Hier einige Beispiele:
- In Frankreich ist es üblich, Betriebsimmobilien auf eine Immobiliengesellschaft (sog. société civile immobilière) zu übertragen, an welche die Betriebsgesellschaft Mieten zahlt.
- Die im Rahmen von Finanzleasingverträgen vermieteten Immobilien werden in Frankreich nicht in den Aktiva der Bilanz ausgewiesen; lediglich Mietgebühren werden in der GuV-Rechnung verbucht.
- Rentenverpflichtungen werden in Frankreich häufig nicht in der Bilanz ausgewiesen. Französische Unternehmen haben die Möglichkeit, Rückstellungen zu bilden. Dies ist jedoch nicht verpflichtend und nur wenige Unternehmen tun es, da diese Rückstellungen nicht steuerlich absetzbar sind. Der Betrag der Rentenverpflichtungen wird jedoch normalerweise im gesetzlichen Anhang zum Jahresabschluss aufgeführt (außerbilanzielle Verpflichtung).
Am einfachsten ist es, einen französischen Fachmann im Bereich Unternehmensbewertung zu beauftragen, der Ihnen eine objektive und realistische Preisspanne nennen und Sie über die finanziellen und buchhalterischen Besonderheiten des französischen Zielunternehmens informieren kann. Die meisten M&A-Kanzleien bieten auch die Bewertung von Zielunternehmen an und holen die nötigen Informationen direkt bei den Finanzabteilungen oder dem Steuerberater des zu bewertenden Unternehmens ein.

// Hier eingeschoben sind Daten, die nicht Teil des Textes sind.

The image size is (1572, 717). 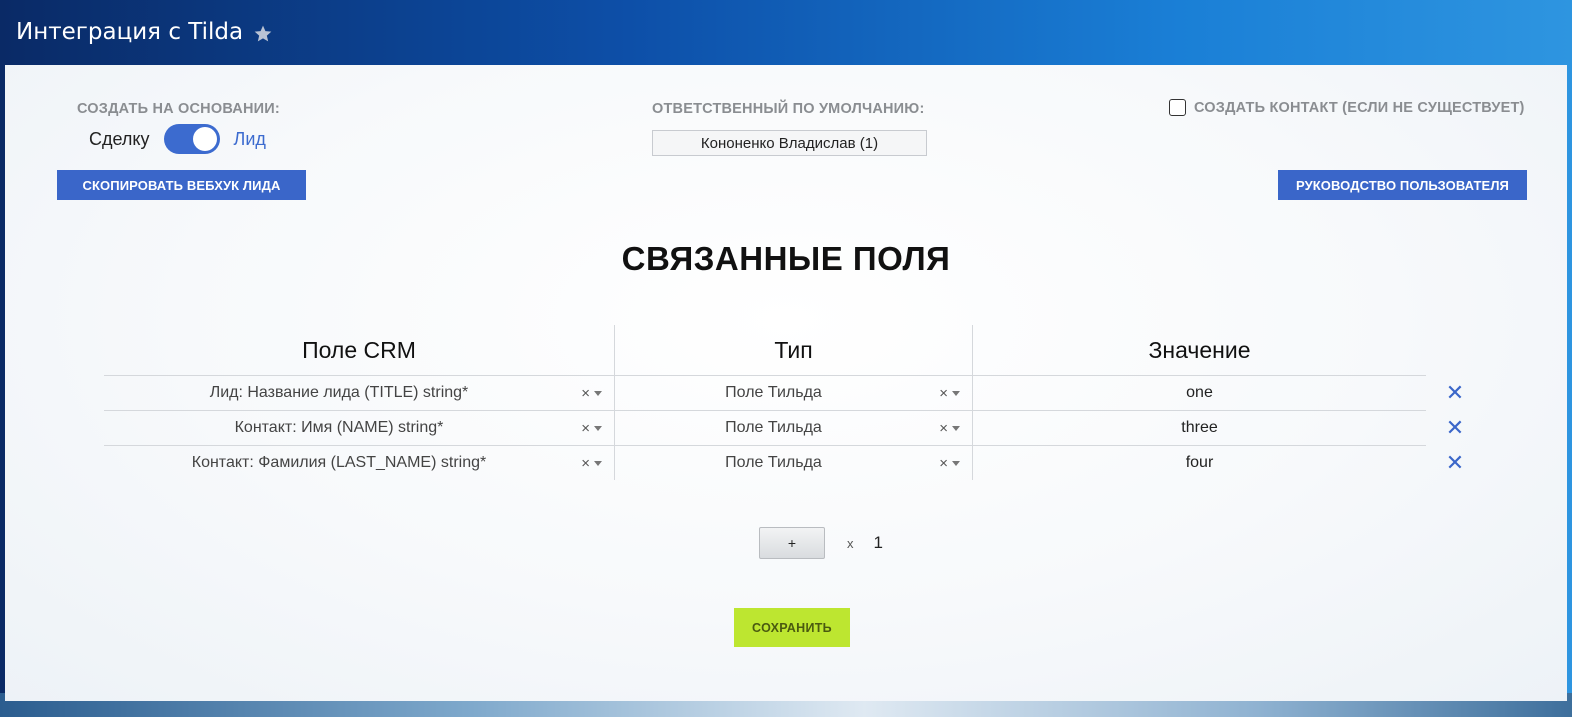 I want to click on star-icon, so click(x=263, y=34).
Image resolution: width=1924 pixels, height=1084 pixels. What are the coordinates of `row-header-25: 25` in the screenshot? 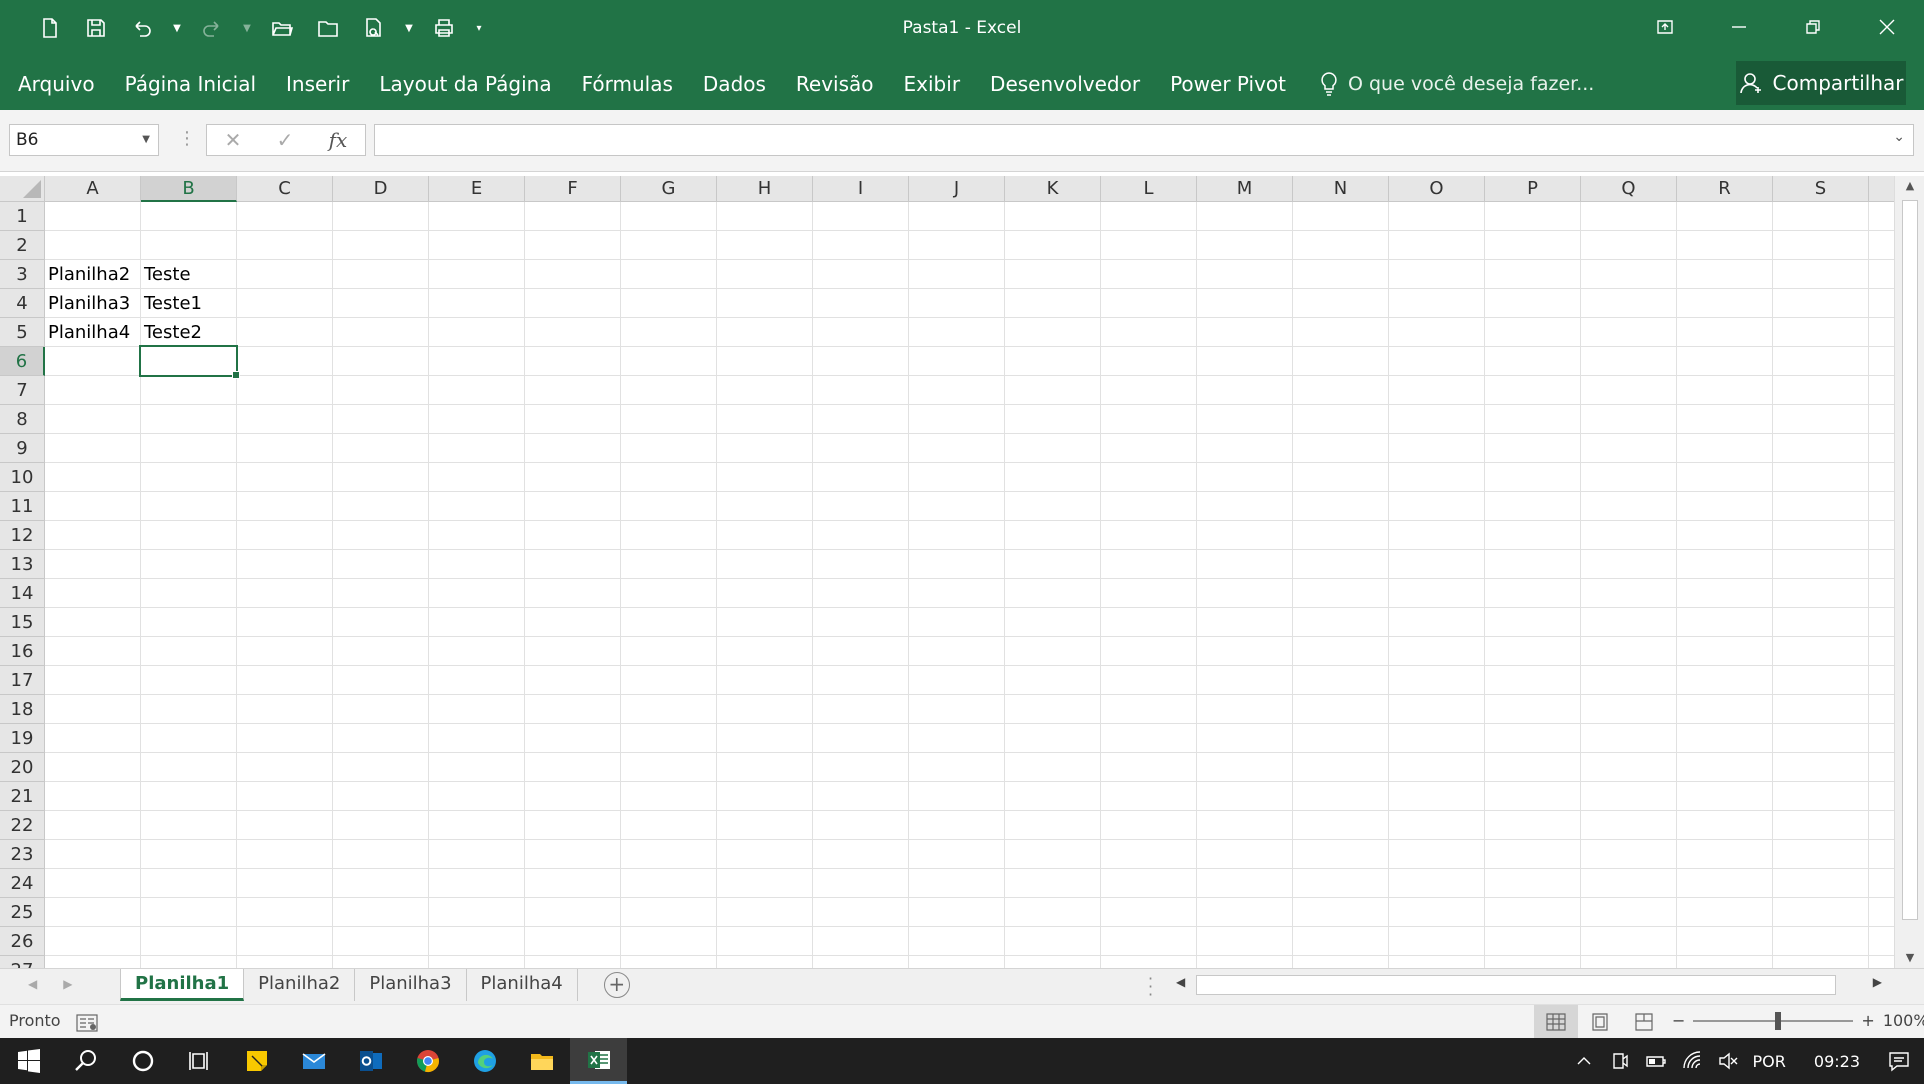 It's located at (22, 912).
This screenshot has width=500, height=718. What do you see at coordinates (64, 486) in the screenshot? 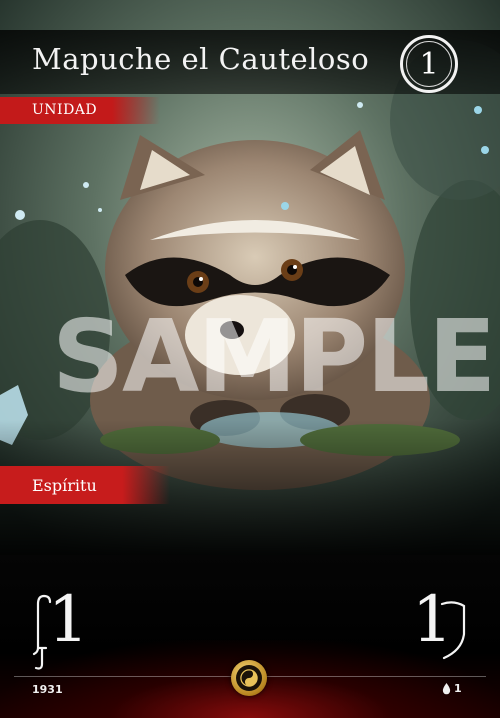
I see `card-subtype: Espíritu` at bounding box center [64, 486].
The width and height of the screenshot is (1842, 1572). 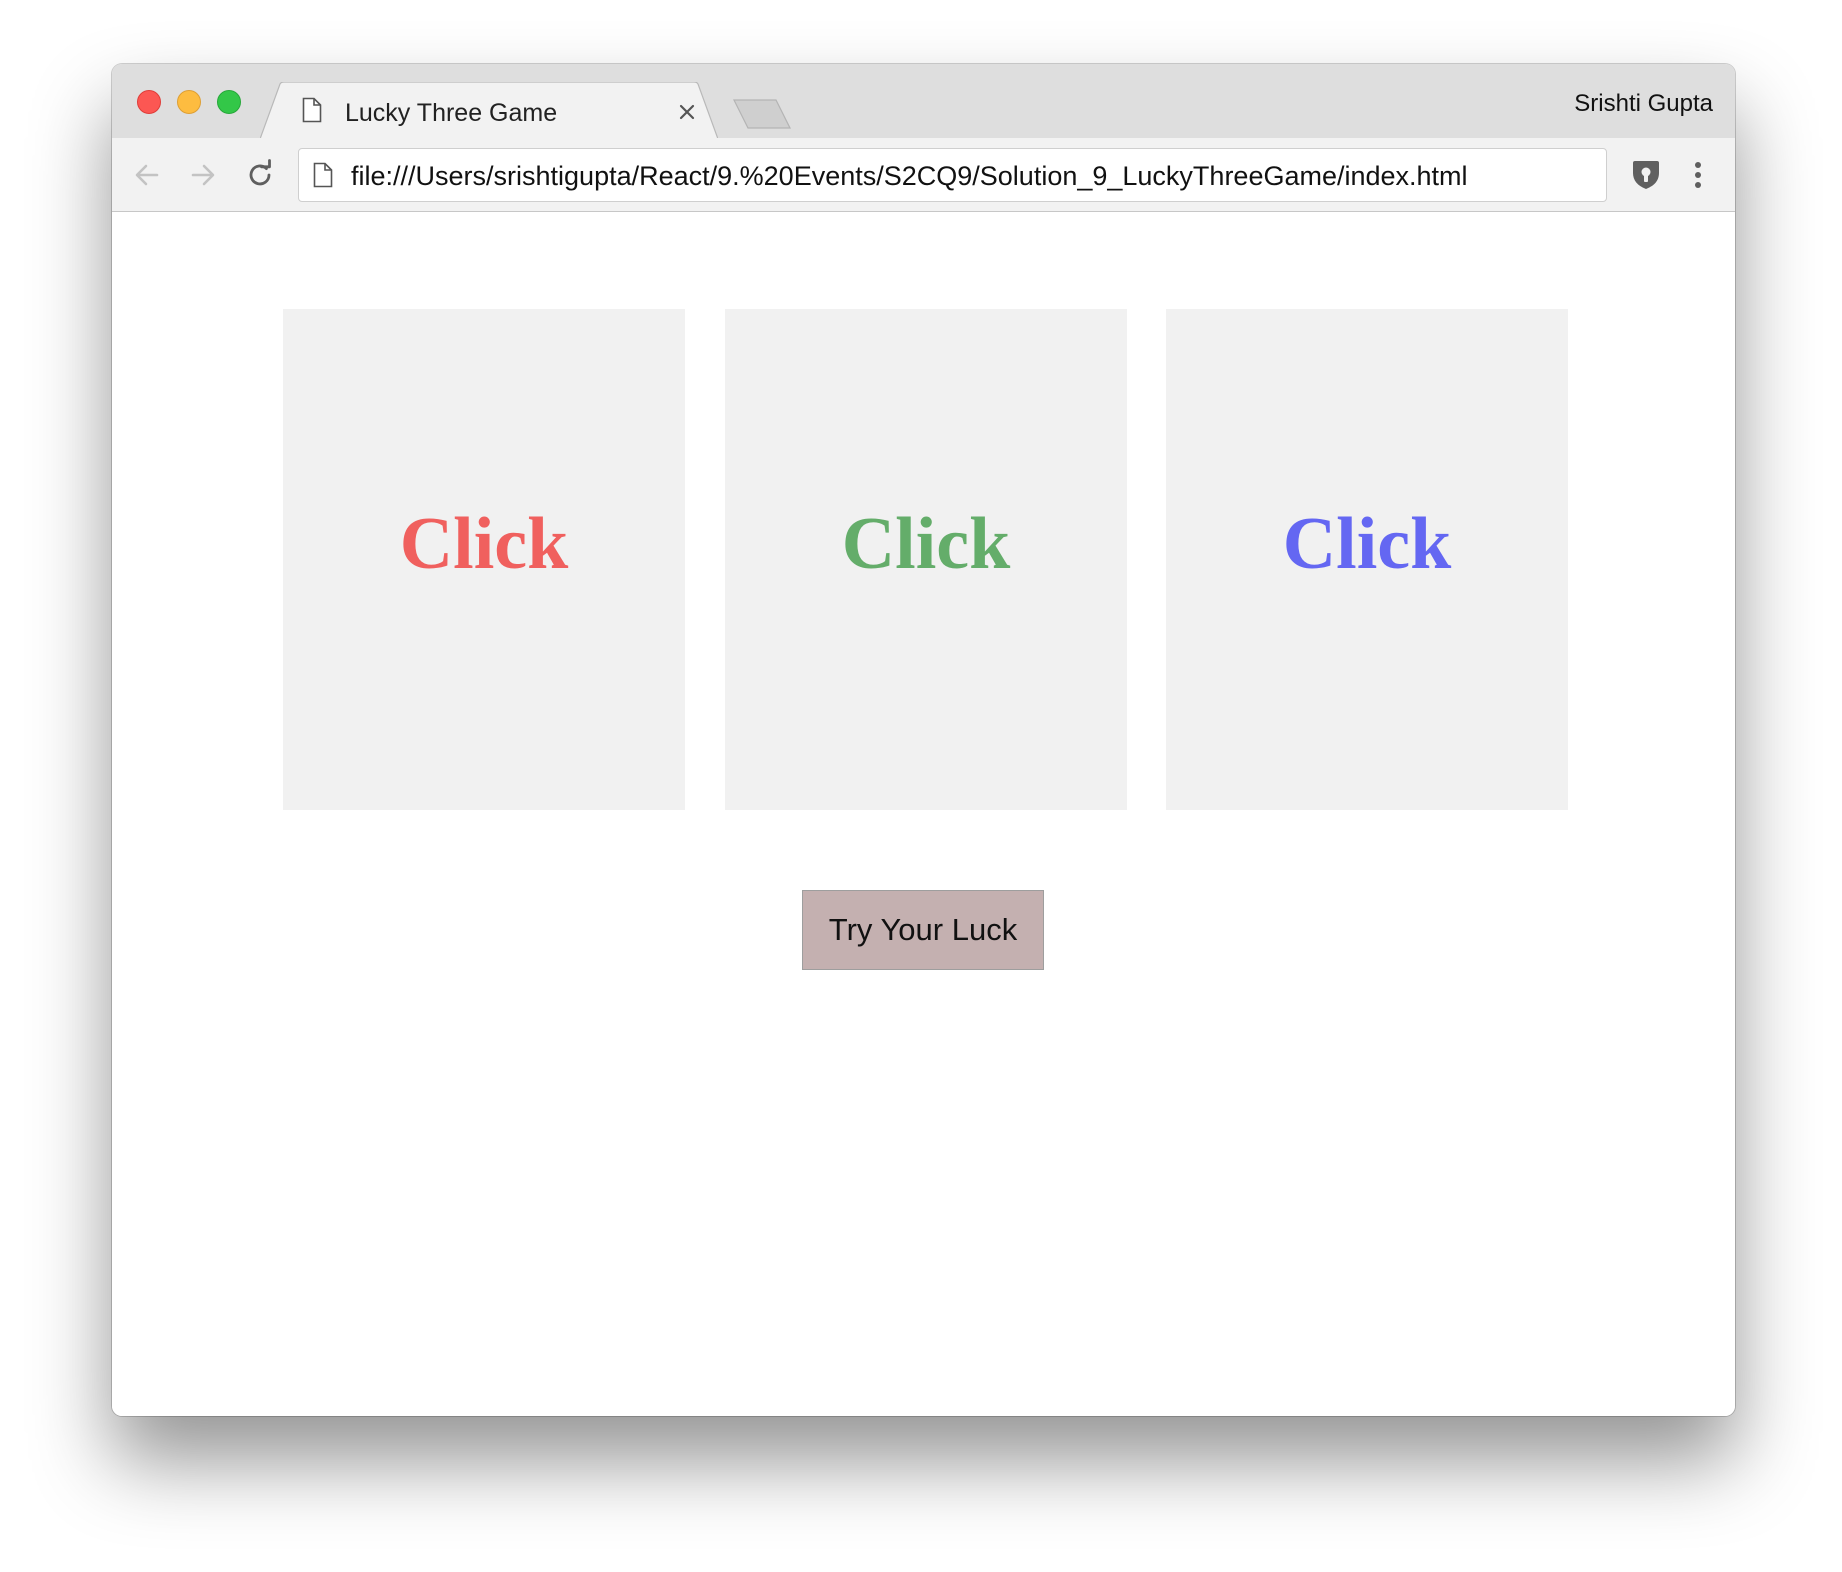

Fazit: Sie haben ein französisches Unternehmen identifiziert, das Sie übernehmen möchten, haben mit dem Geschäftsleiter Kontakt aufgenommen und das Unternehmen bewertet. Der nächste Schritt ist die Festlegung der rechtlichen Rahmenbedingungen und die Erstellung eines Letter of Intent, um Ihrem französischen Partner Ihr Interesse an der Übernahme offiziell zu bestätigen.